• WHAT NEEDS TO BE DONE:
After locating the line with "Image resolution: width=2576, height=1449.", retype it and every later line exactly, stopping at the end of the records.

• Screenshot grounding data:
= Beginning of Section =
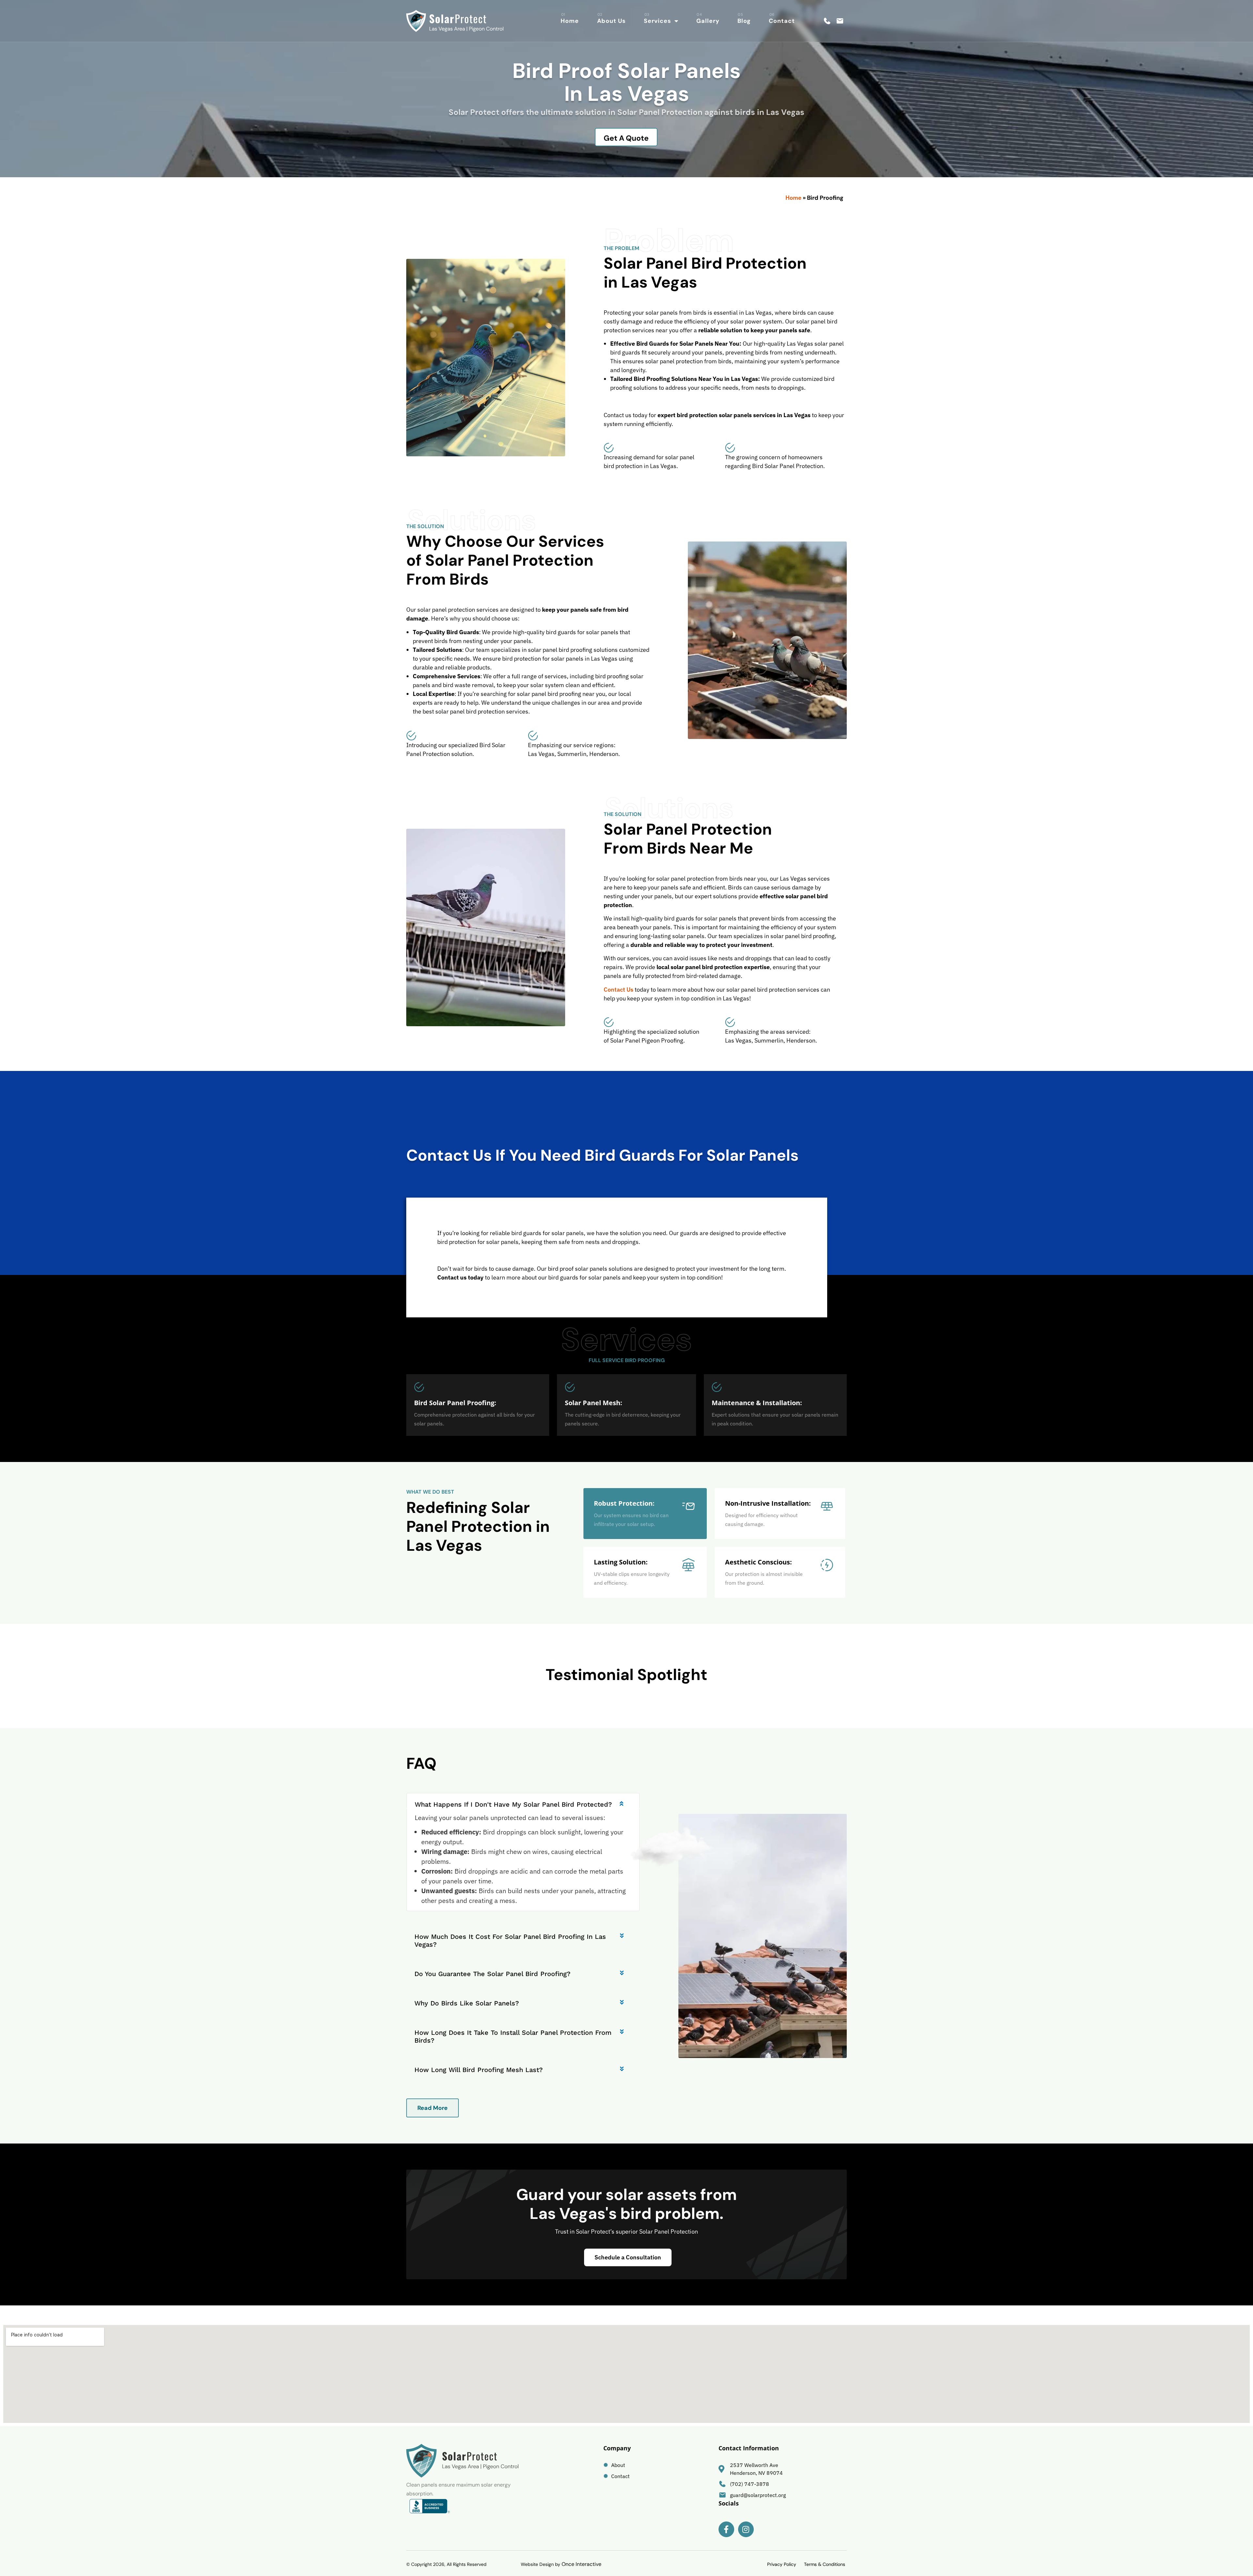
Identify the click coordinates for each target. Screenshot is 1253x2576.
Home (570, 21)
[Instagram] (746, 2529)
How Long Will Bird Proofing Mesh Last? (478, 2070)
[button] (523, 1801)
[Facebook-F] (726, 2529)
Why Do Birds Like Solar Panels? (466, 2003)
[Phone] (827, 21)
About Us (611, 21)
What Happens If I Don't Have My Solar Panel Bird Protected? (513, 1804)
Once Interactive (581, 2564)
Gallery (707, 21)
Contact (782, 21)
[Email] (840, 21)
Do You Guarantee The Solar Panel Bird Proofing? (492, 1974)
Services (657, 21)
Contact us (618, 989)
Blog (744, 21)
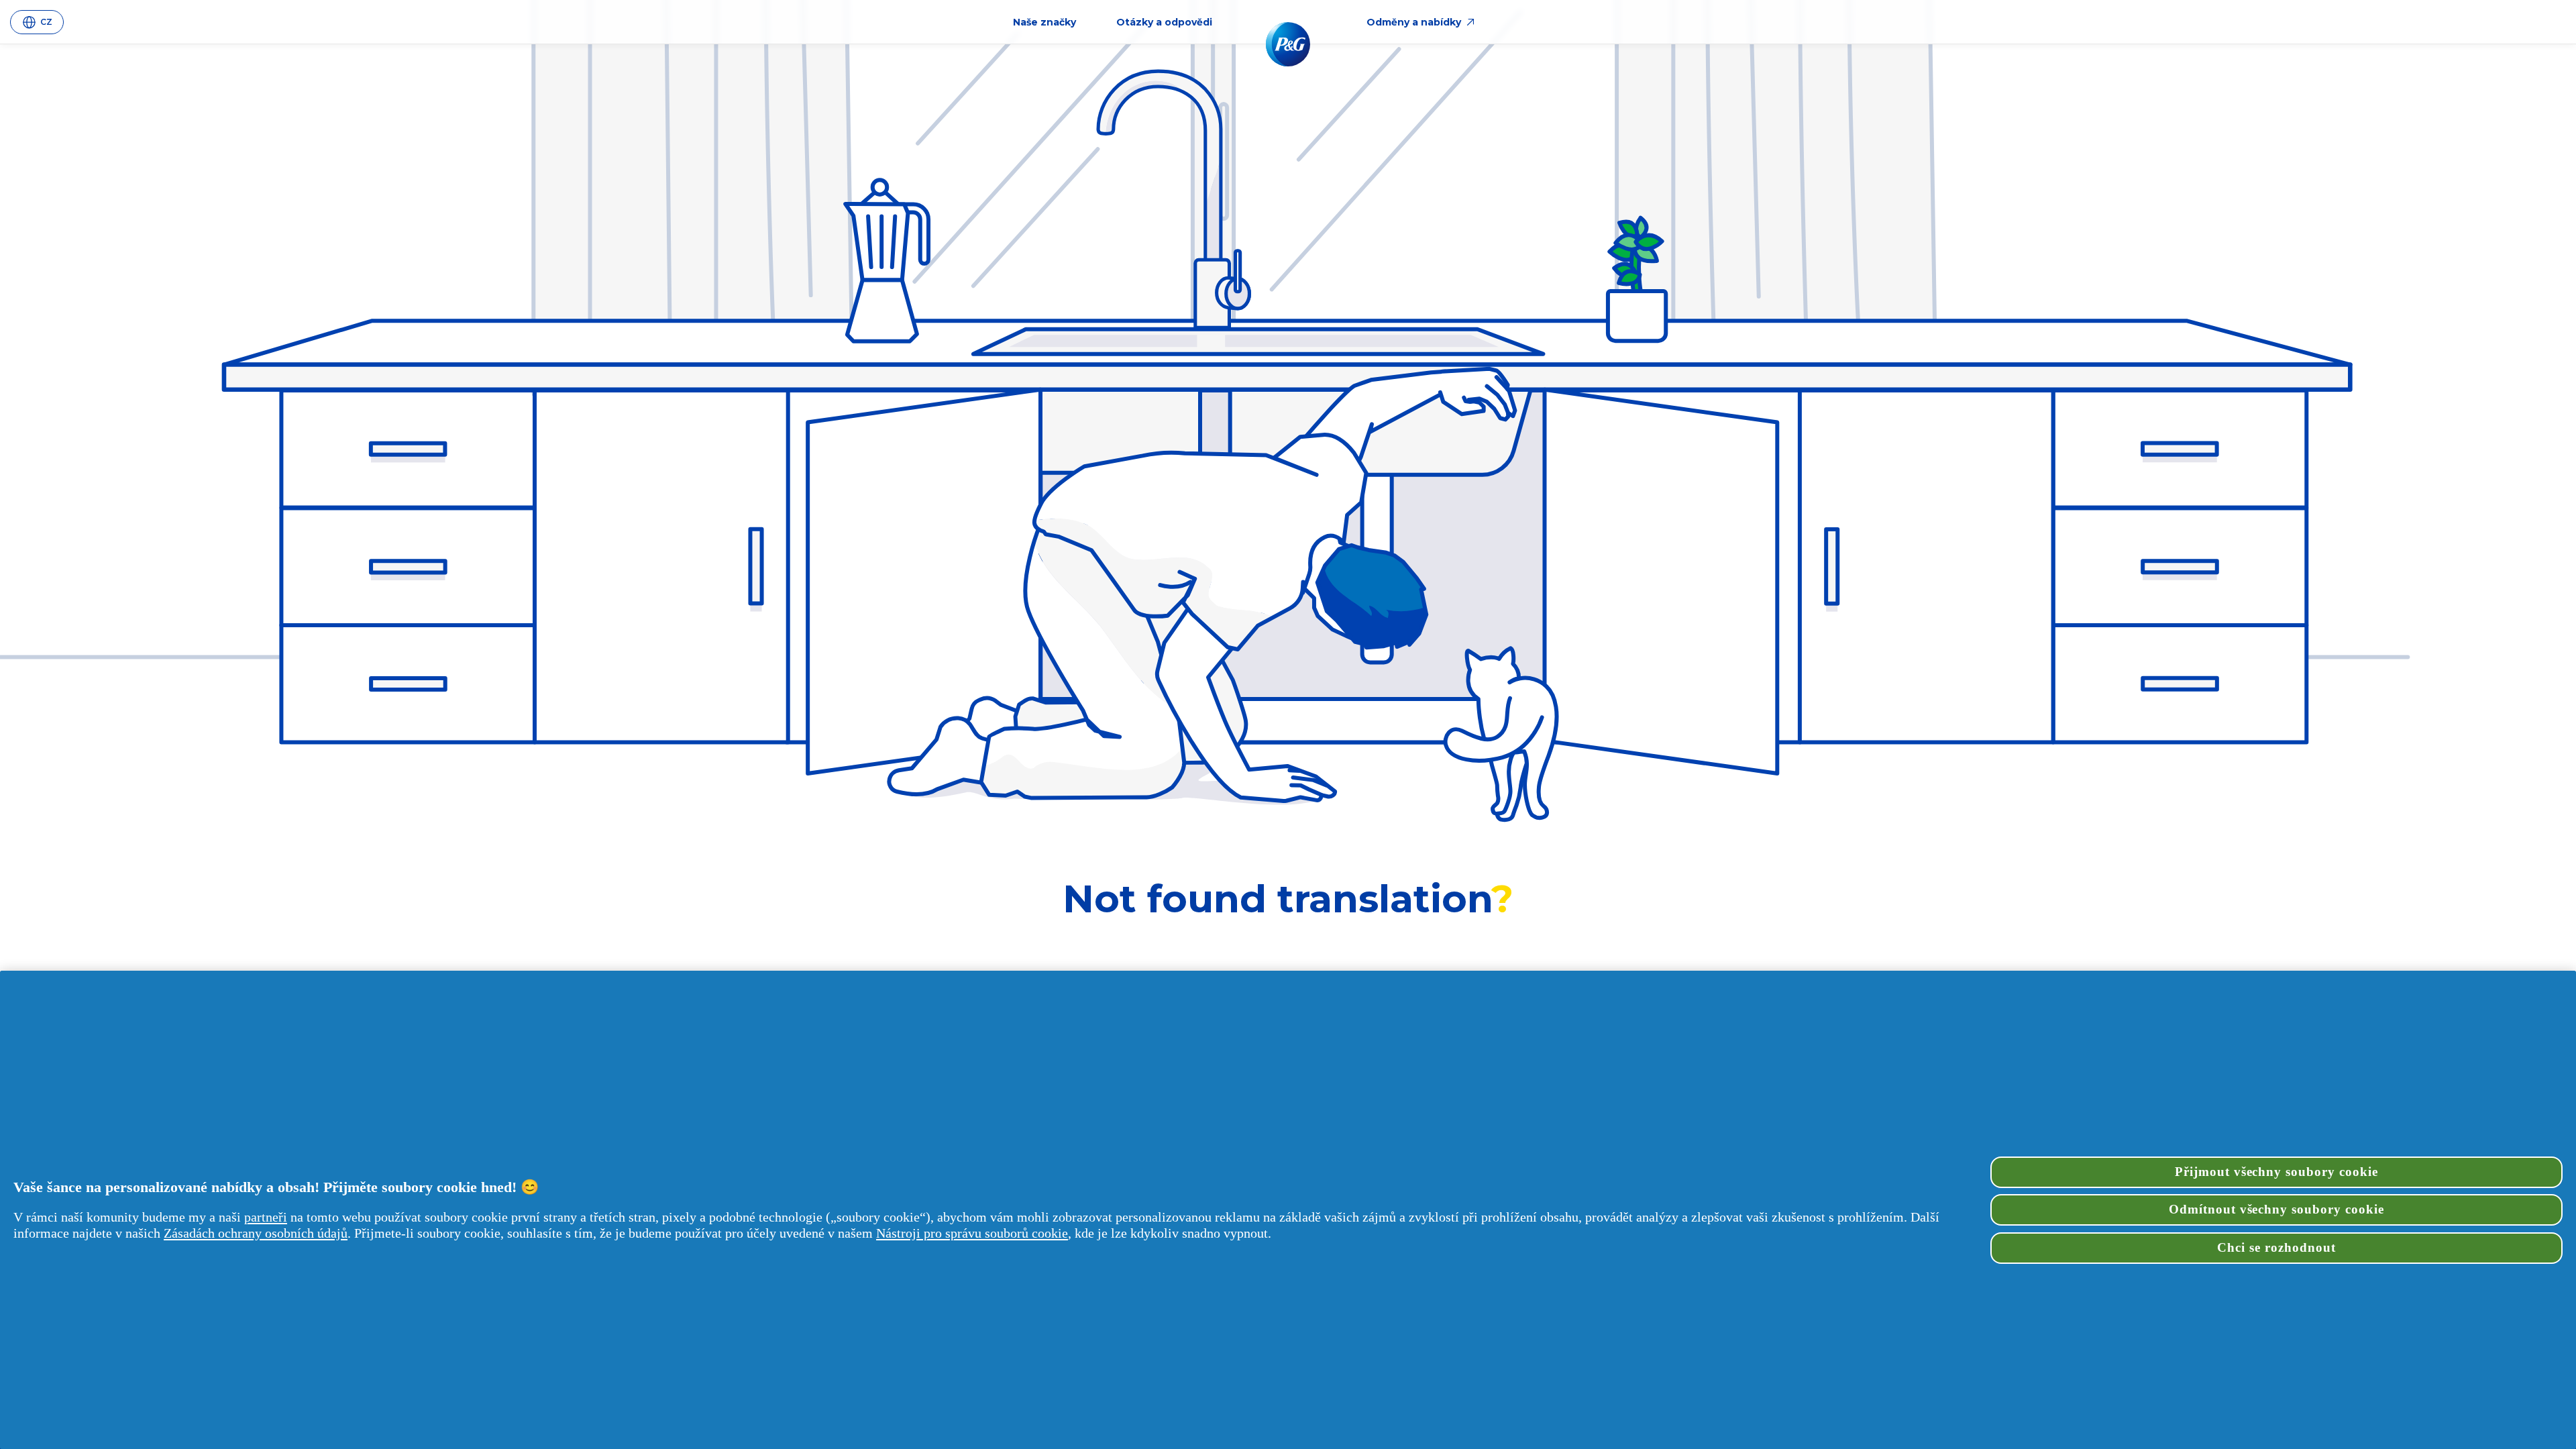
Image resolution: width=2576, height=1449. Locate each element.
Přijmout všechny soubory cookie (2276, 1172)
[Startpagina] (1288, 44)
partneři (265, 1217)
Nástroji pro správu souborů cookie (972, 1233)
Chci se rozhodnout (2276, 1247)
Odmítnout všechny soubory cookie (2276, 1209)
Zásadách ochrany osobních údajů (255, 1233)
= End of Section =
• TASK SOLUTION:
Image resolution: width=2576, height=1449. Locate each element.
Přijmout všechny soubory cookie (2276, 1172)
[Startpagina] (1288, 44)
partneři (265, 1217)
Nástroji pro správu souborů cookie (972, 1233)
Chci se rozhodnout (2276, 1247)
Odmítnout všechny soubory cookie (2276, 1209)
Zásadách ochrany osobních údajů (255, 1233)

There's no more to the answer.